Люба подошла к приемничку, который будил по утрам бодрыми голосами дикторов московского радио. Сейчас приемничек молчал, словно тоже вступил в заговор с ее печалью. Не ожил он и тогда, когда она крутанула колесико громкости. Но некое одушевленное дыхание вошло в комнату, распространилось в ней. Пауза молчания тянулась. Люба успела выключить свет, броситься на кровать и вытянуться в струнку, боясь разреветься и желая как-то освободиться от подступающих слез.
Первые аккорды музыки прозвучали настороженно, оркестр будто налаживал взаимопонимание между инструментами и что-то вспоминал. Тонкие голоса скрипок вились вокруг гортанной речи труб, и все они вместе теснились, освобождая место еще для кого-то неведомого и главного. Мелодия возникала и пропадала в каких-то разветвлениях, как пропадает луч солнца в кроне июльского дерева.
Люба не считала себя человеком, которому медведь на ухо наступил. Но в интернате обычно в таких случаях ребята спешили выключить радио: «Завели опять симфонию!» Сейчас не было ни сил, ни желания вставать в темноте и брести выключать приемник.
Тем временем оркестр слил звуки погуще и неожиданно приостановился, будто бы уступая дорогу кому-то, кто спешил и вот теперь только настиг. За паузой, длившейся неуловимое мгновение, вступил рояль. Он поначалу не внес ясности в мелодическую основу, но с его появлением скрипки и другие инструменты отодвинулись на второй план, приглушили звук и последовали за роялем, постепенно выравнивая строй.
Открыв глаза.
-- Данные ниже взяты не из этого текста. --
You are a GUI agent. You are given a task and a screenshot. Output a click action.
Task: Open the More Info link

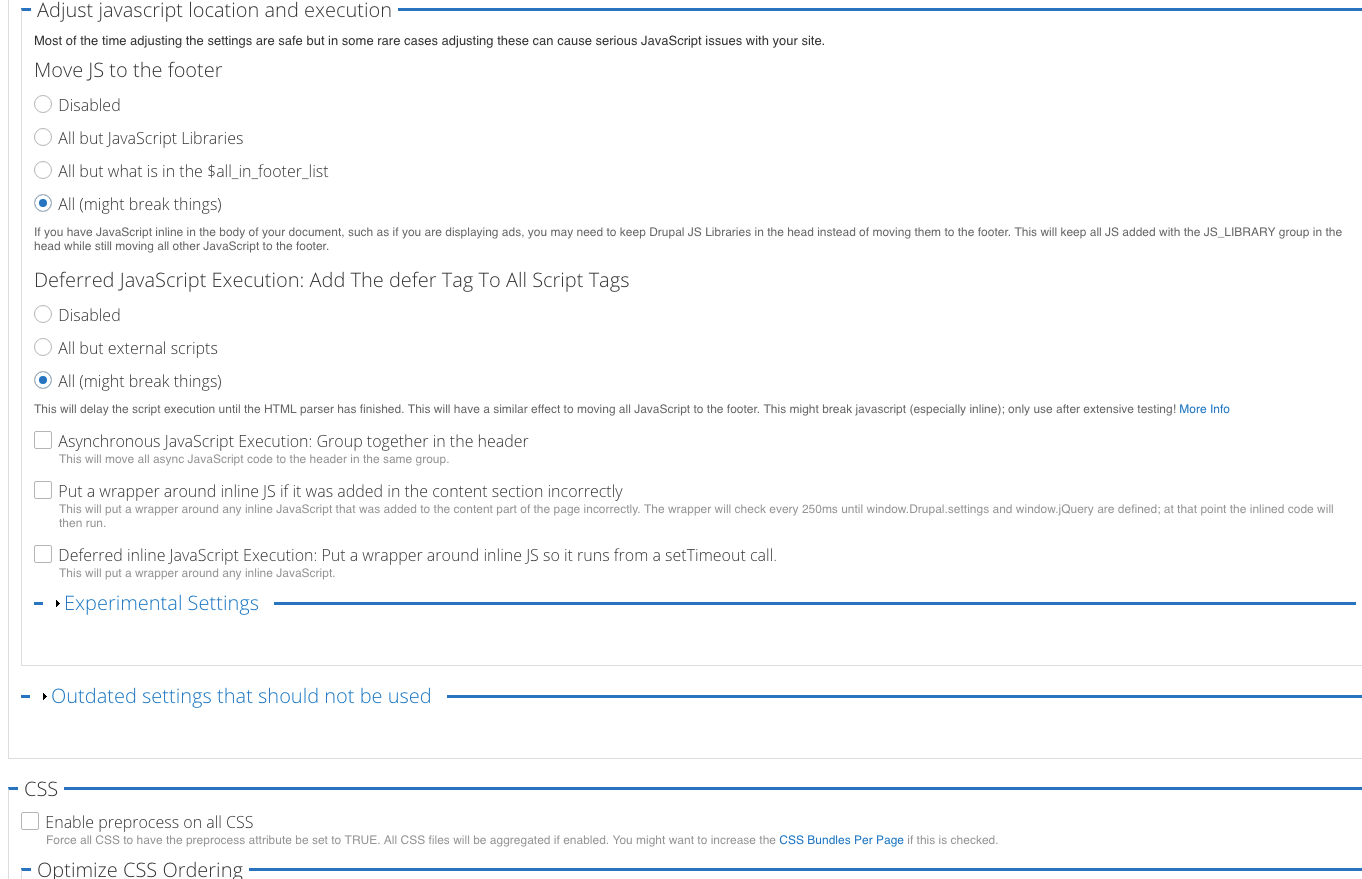(x=1204, y=409)
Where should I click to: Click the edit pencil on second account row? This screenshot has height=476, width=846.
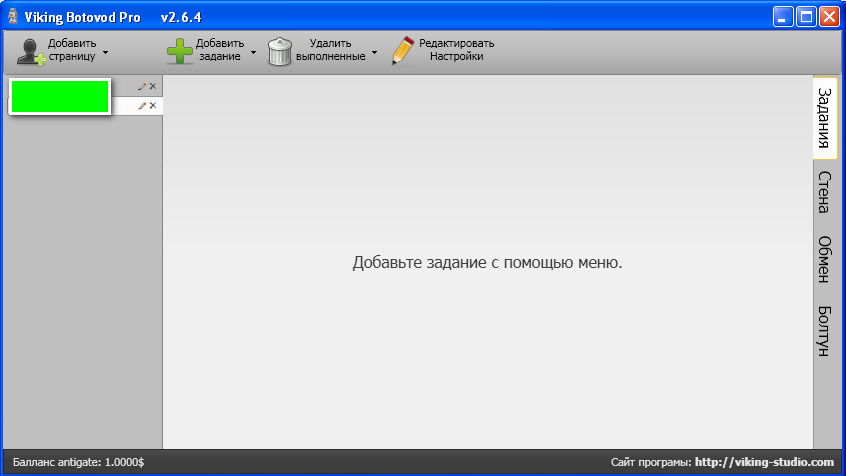[142, 105]
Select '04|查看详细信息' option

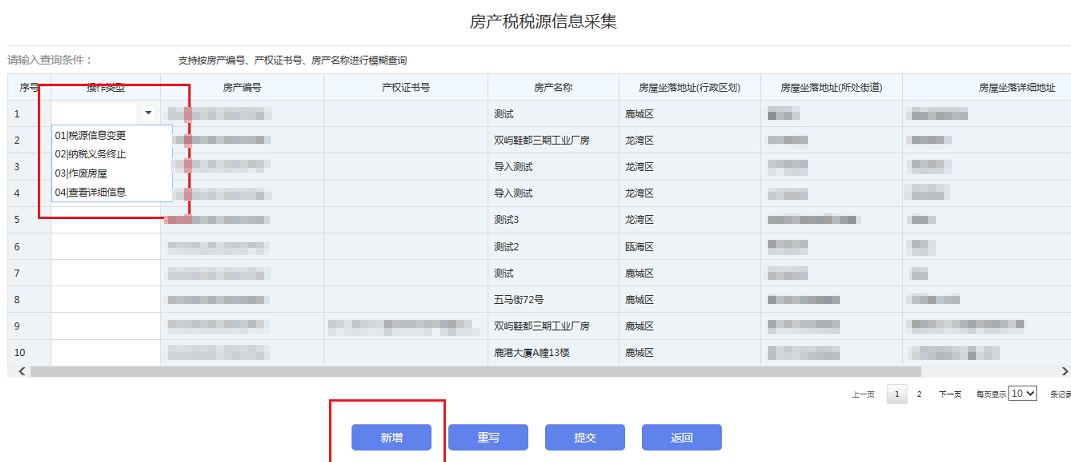91,192
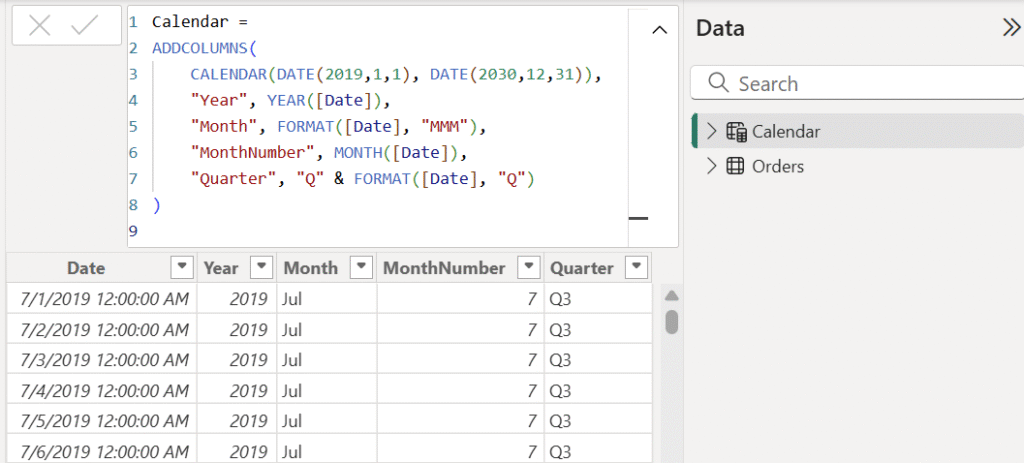Expand the Calendar table fields

coord(711,131)
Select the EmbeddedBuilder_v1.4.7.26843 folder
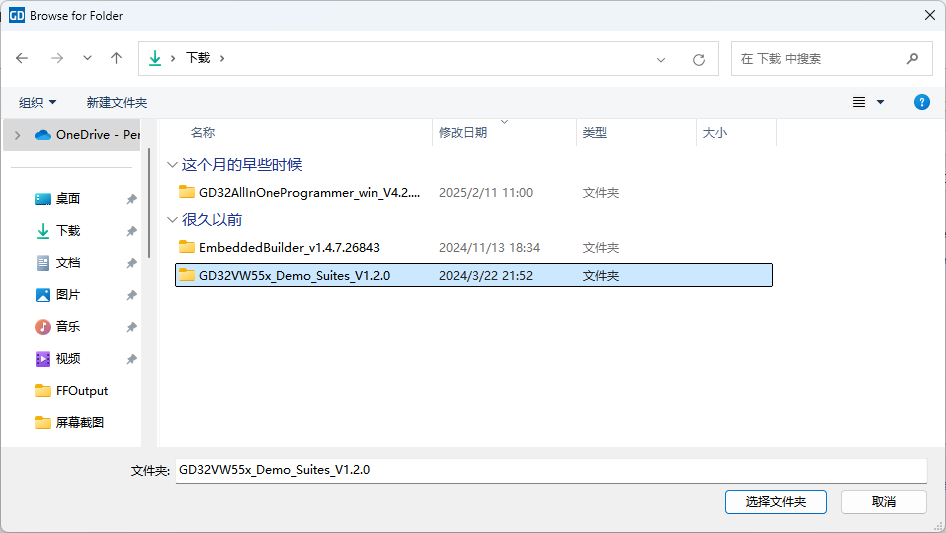This screenshot has height=533, width=946. [289, 247]
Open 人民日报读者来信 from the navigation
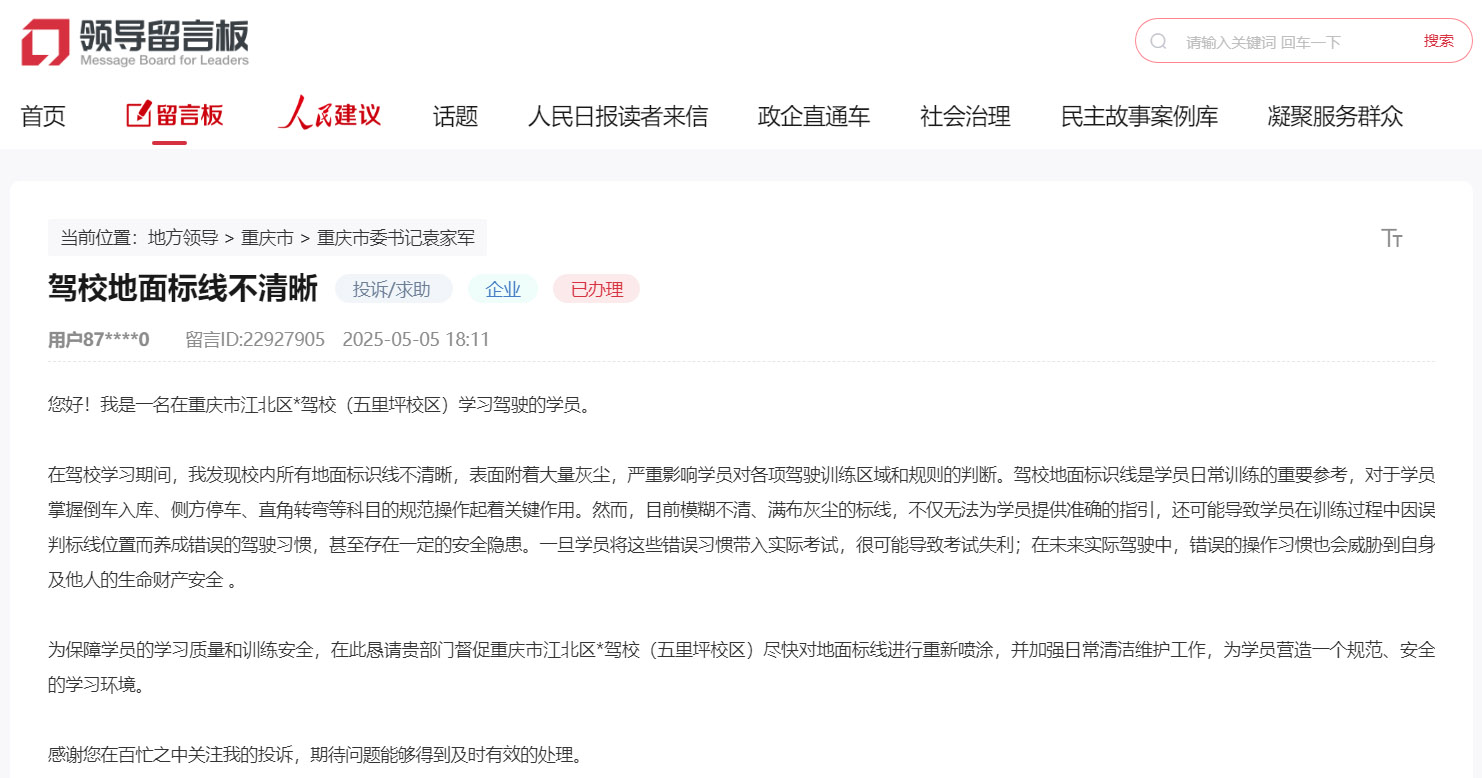1482x778 pixels. pyautogui.click(x=617, y=116)
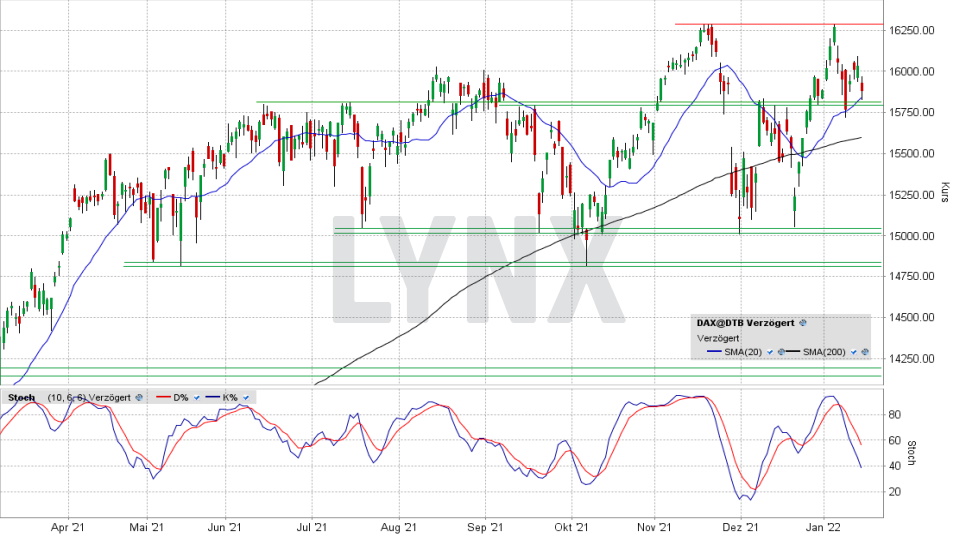This screenshot has height=540, width=960.
Task: Open the SMA(200) settings icon
Action: (864, 353)
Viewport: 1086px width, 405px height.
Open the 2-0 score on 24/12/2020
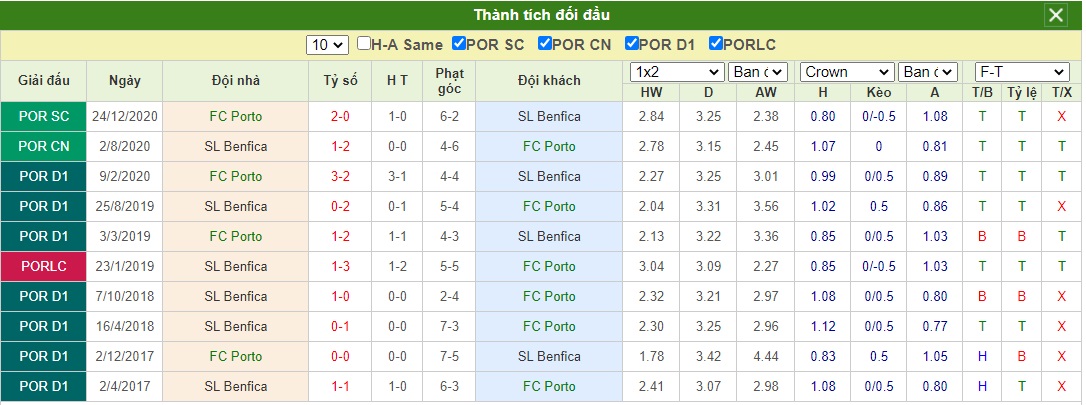coord(340,116)
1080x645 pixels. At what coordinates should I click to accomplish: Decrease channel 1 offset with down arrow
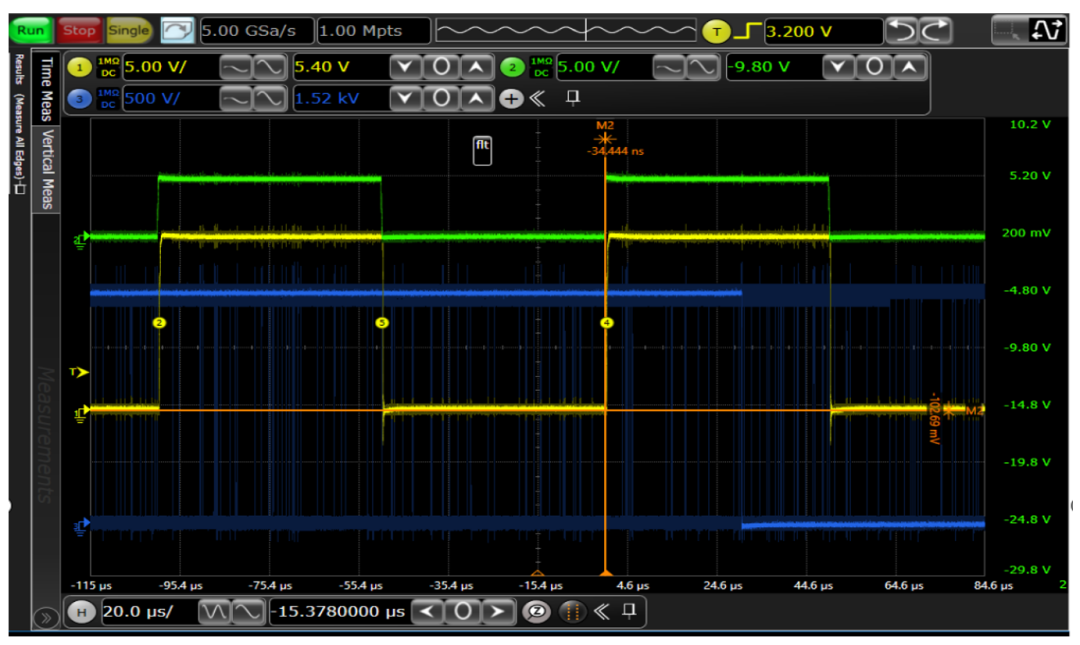[405, 67]
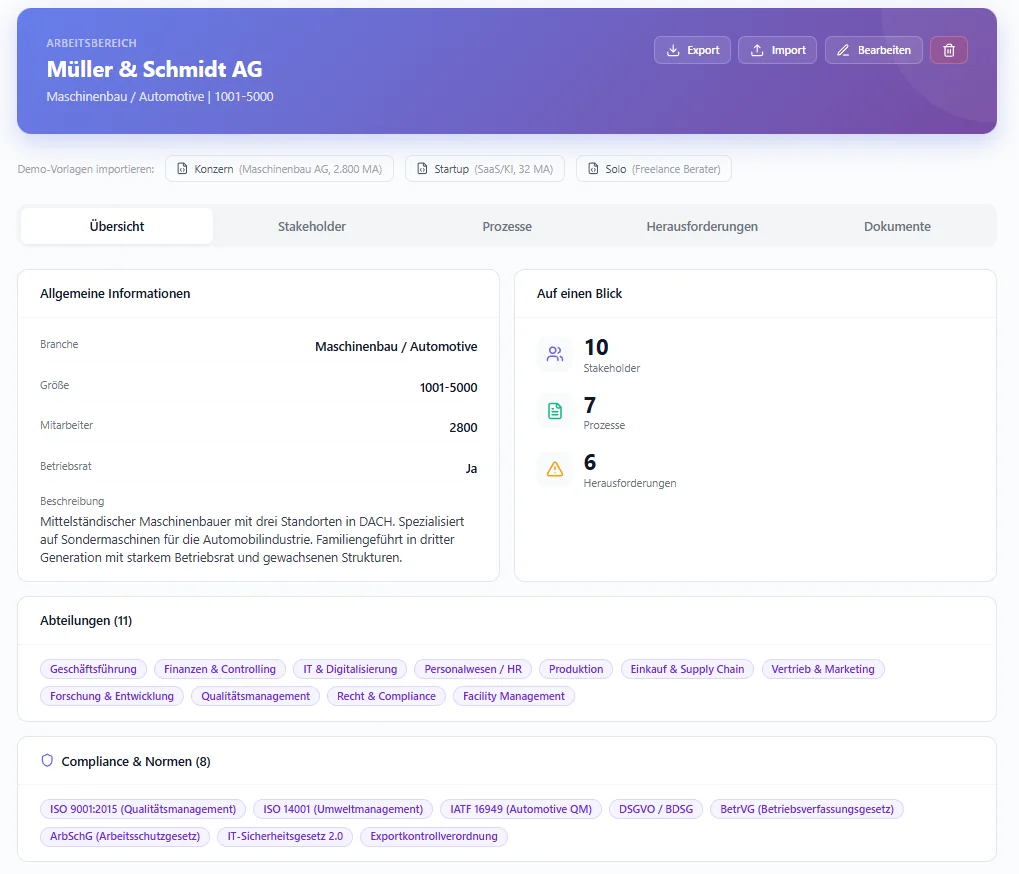Open the Prozesse tab
The image size is (1019, 874).
pyautogui.click(x=507, y=226)
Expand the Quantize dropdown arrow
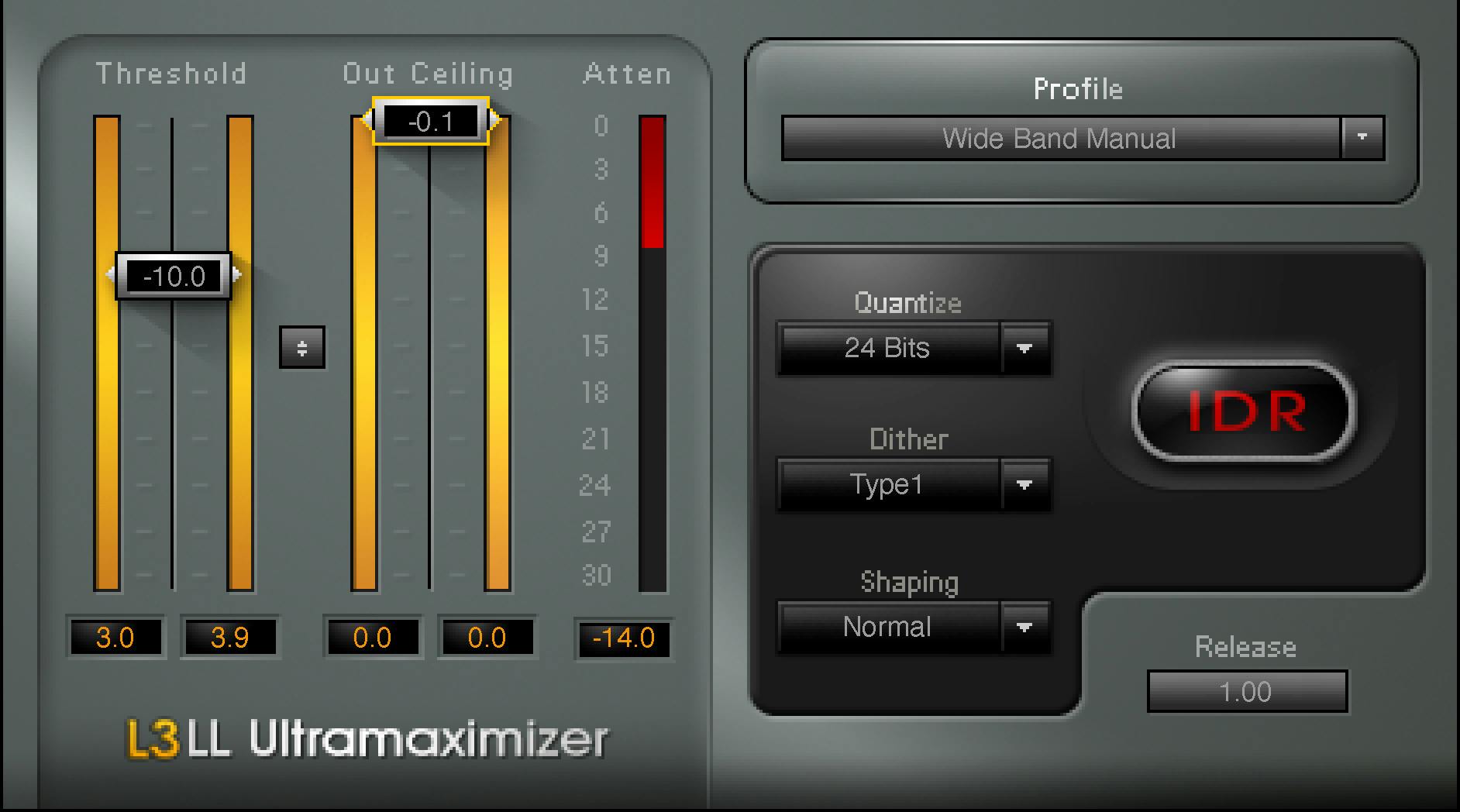1460x812 pixels. 1024,348
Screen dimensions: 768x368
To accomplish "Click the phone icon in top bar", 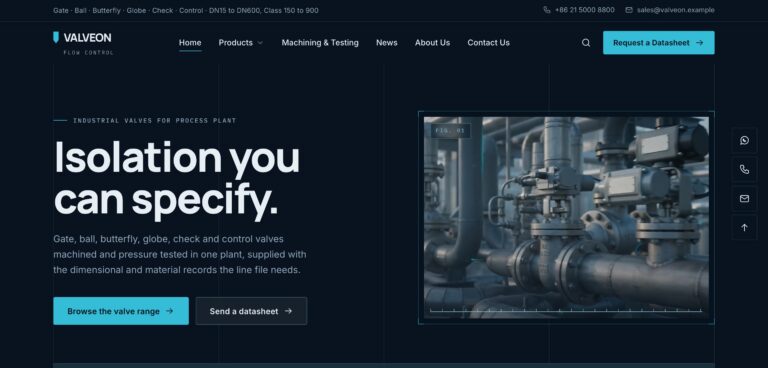I will 547,10.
Люба понемногу стала различать в сумерках очертания предметов. Но это отвлекло ее от музыки, и она вновь смежила веки.
Перед внутренним взором возникла картина, которая состояла из причудливой смеси зейских плесов и амурских сопок со скалами Яйлы на черноморском побережье у Ялты. Цветная карусель набирала скорость, словно поезд метро, и мчала сквозь калейдоскоп красок в неизвестность.
Она вздрогнула, когда голос оркестра возвысился до предела и слился с роялем. Но в этой слитности еще не было утверждения одной темы, мелодия свободно кочевала от инструмента к инструменту, удивительным образом оставаясь заметной. Рояль пытался отыскать выход в этой сумятице и никак не находил, исчезая куда-то на время, теряясь в сопровождающих аккордах оркестра, и вновь возвращаясь с проблеском надежды слить голоса воедино.
Люба вновь открыла глаза, не в силах больше выносить печали, умноженной музыкой. Она встала и подошла к окну. С улицы сочился московский ночной полусвет-полумерцание, усиленный полной луной. Очертания улицы и домов не отвлекали от музыки, звучавшей уже в ней самой. Почему она видит этот город с его постоянной неугомонностью? Померещился он ей? Отчего нет ей покоя и радости на этом свете?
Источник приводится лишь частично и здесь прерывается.